Judge Baer made a number of findings concerning the merits of the HathiTrust suit. Several are unremarkable, such as his compelled-by-the-statute finding that § 108 does not limit other rights and obligations of libraries found elsewhere after § 106A, but instead supplements them. The real problem with Judge Baer's opinion is the meat of the substance: The analysis of fair use. In one sense — a sense that is being entirely ignored, and is unfortunately implicated by some less than ideal rhetoric in the opinion itself — Judge Baer's analysis is quite unremarkable and quite correct. In a broader sense, though, its lofty statements of principle do not stand up to analysis... and ultimately, Judge Baer falls into the nonstatutory-fair-use-factor trap in his analysis.

Too many commentators (including some who should know better) have completely neglected the civil-procedure prologue to the juicy stuff. Judge Baer's opinion, by its own terms, does not apply to mass digitization programs... because there was no one with standing before him to object to mass digitization programs. Instead, Judge Baer's opinion applies only to the seventy-odd works (by only a dozen authors) listed on Exhibit A to the First Amended Complaint. After throwing out the associational standing assertions, Exhibit A is all that is left of the case.32 Unfortunately, Judge Baer's rhetoric is not so limited; neither is his fair use analysis.

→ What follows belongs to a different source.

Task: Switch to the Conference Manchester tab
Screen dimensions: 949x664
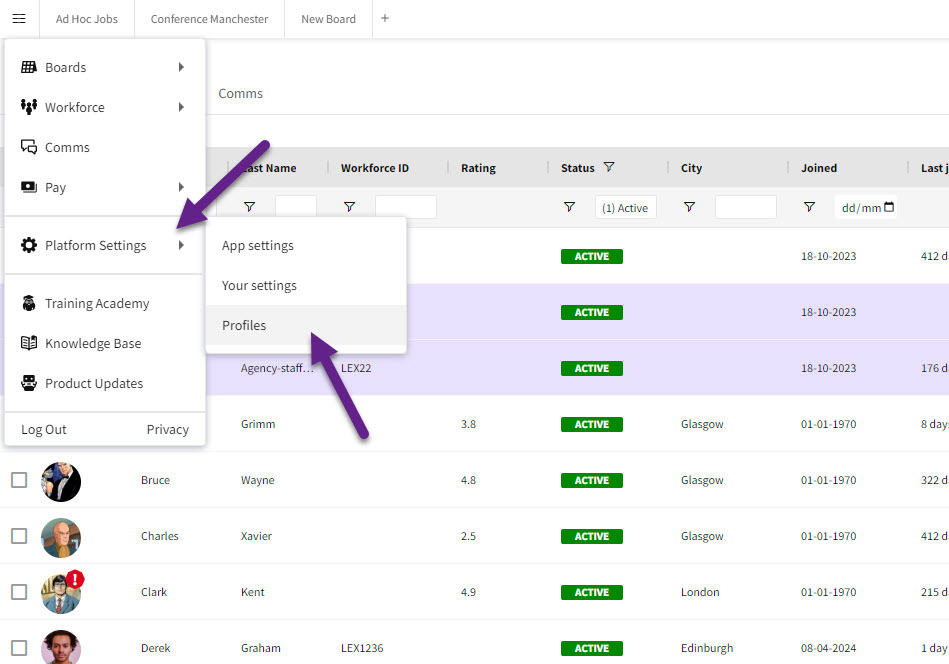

Just as is copyright itself, fair use is a matter of statute. Too often, bloviation on fair use neglects the statutory structure:

Notwithstanding the provisions of sections 106 and 106A, the fair use of a copyrighted work, including such use by reproduction in copies or phonorecords or by any other means specified by that section, for purposes such as criticism, comment, news reporting, teaching (including multiple copies for classroom use), scholarship, or research, is not an infringement of copyright. In determining whether the use made of a work in any particular case is a fair use the factors to be considered shall include—
   (1) the purpose and character of the use, including whether such use is of a commercial nature or is for nonprofit educational purposes;
   (2) the nature of the copyrighted work;
   (3) the amount and substantiality of the portion used in relation to the copyrighted work as a whole; and
   (4) the effect of the use upon the potential market for or value of the copyrighted work.
The fact that a work is unpublished shall not itself bar a finding of fair use if such finding is made upon consideration of all the above factors.33

Leaving aside the particularly suspect logic and inelegant wording of the statute (a complete defense based on a balancing test among "factors to be considered [which] shall include"... implying that there are others?), the stated factors reflect a rather disturbing ignorance of the nature of evidence in copyright suits. The overlap in evidence actually presented for the first and fourth factors is immense; the overlap in evidence actually presented concerning the first and second factors is usually substantial, if not quite so severe. Meanwhile, the third factor is the one that matters the most from a nonlegal perspective, and certainly bears the closest relationship to the nonlegal concepts of "copying" and "plagiarism." Regardless, § 107 is what we (and Judge Baer) have to work with, concerning those seventy-odd works that remain at issue in this mess.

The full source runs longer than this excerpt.